Ok sooooo for everyone ho thinks their life totally sucks let me tell you my story! Where do i start, ok we will start from the age of 3. When I was 3 my mother and father got divorced, and my mother lived with her mom and step dad, who molested her as a child. He raped me and I got clamidia, then a few days after he raped me my father kid-napped me for nine months. How is that for a start?
As I grew up over the years I was raped again at the age of 13 by one of my moms friends she met on the internet, then again by another one of her friends she met at the internet when I was 16 because I couldn't tell her about when I was 13. I was again afraid to tell her this time too I didn't want her to feel tooo bad or guilty, so I just took the blame and somehow made myself think it was all my fault. I was really depressed.
Then after she kicked me out when I was 16 and I moved in with my grandparents I didn't even know I ened up living with them for 9 months. And let me tell you it was a disaster! My grandmother was a drug dealer and my grandfather was an alocholholic because he couldn't stand my grandmother. After 9 months I moved back in with my mother, and started my senior year of high school and everything was looking good.
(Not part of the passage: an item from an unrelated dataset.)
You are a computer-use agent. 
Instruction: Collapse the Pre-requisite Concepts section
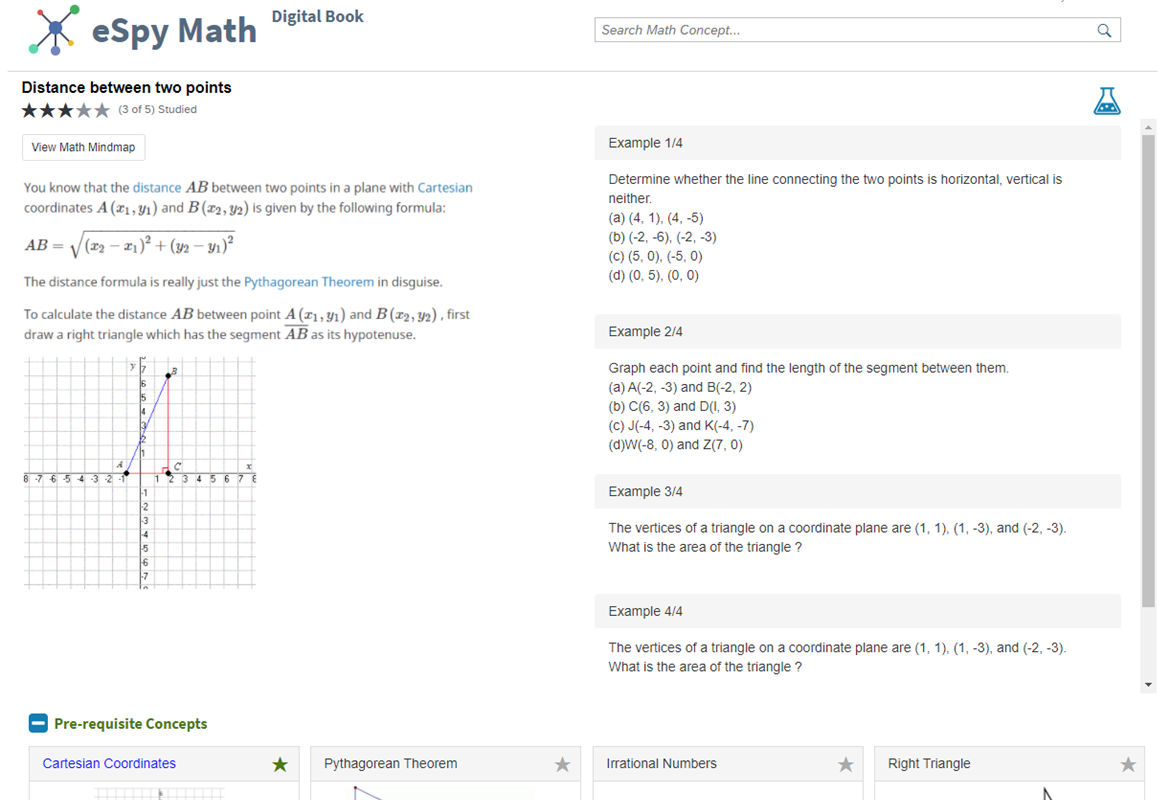click(38, 723)
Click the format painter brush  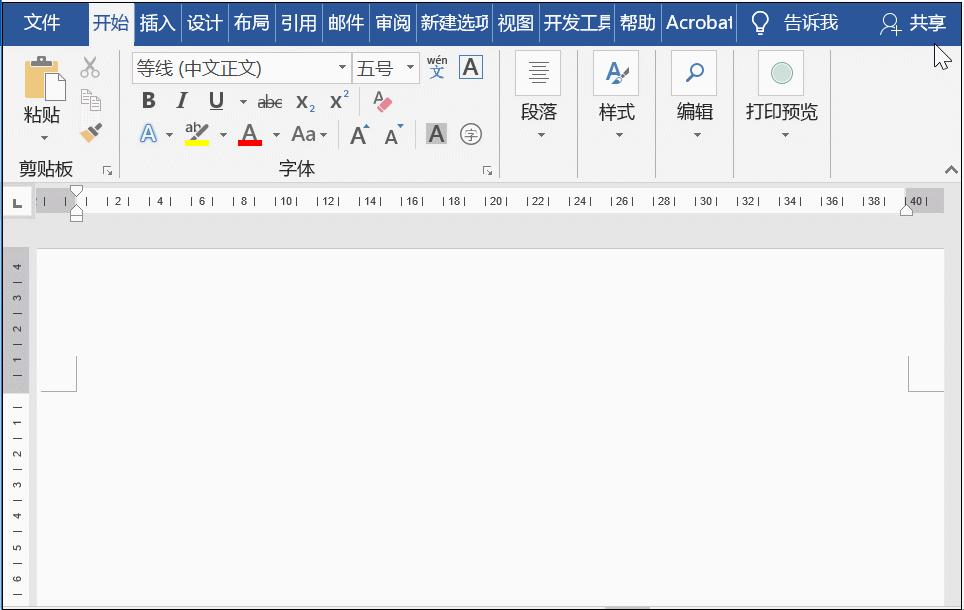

Not long after my senior year started I found out I was pregnant, and I wasnt sure who the father was. I found out at about 4 and a half weeks I got around to telling my mom around 6 weeks. When I told her she said dont worry we will take care of it you arent going to ruin your life. I had enlisted in the Army a few months earlier, it was my life long dream to go to the Army. So she made me get an abortion, I wish I never would have but........ I was going to be homeless if I didnt comply, soooo I did.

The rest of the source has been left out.